- [WHAT YOU SHOULD DO]:
Every line of the data below is to be duplicated exactly, pictures excepted.

+ + + + + + +

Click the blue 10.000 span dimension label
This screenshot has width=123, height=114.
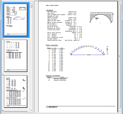pos(89,55)
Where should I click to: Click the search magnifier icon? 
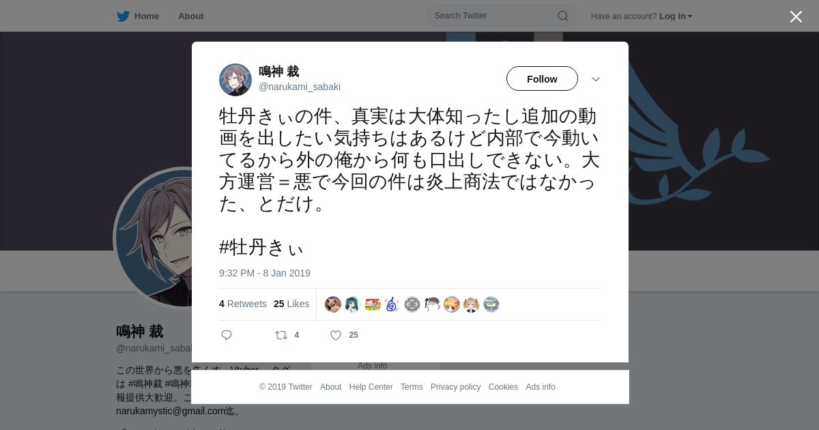click(562, 16)

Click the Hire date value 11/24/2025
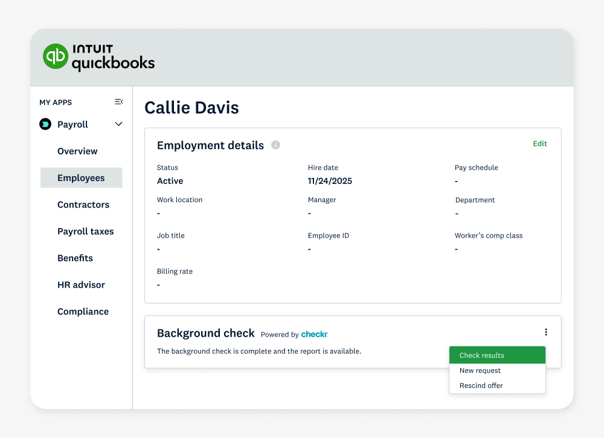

+ + + + + + +

- [RESPONSE AREA]:
Click the blue 10.000 span dimension label
This screenshot has width=123, height=114.
pos(89,55)
Where should I click to: Click the search magnifier icon? 
click(562, 16)

Click the Hire date value 11/24/2025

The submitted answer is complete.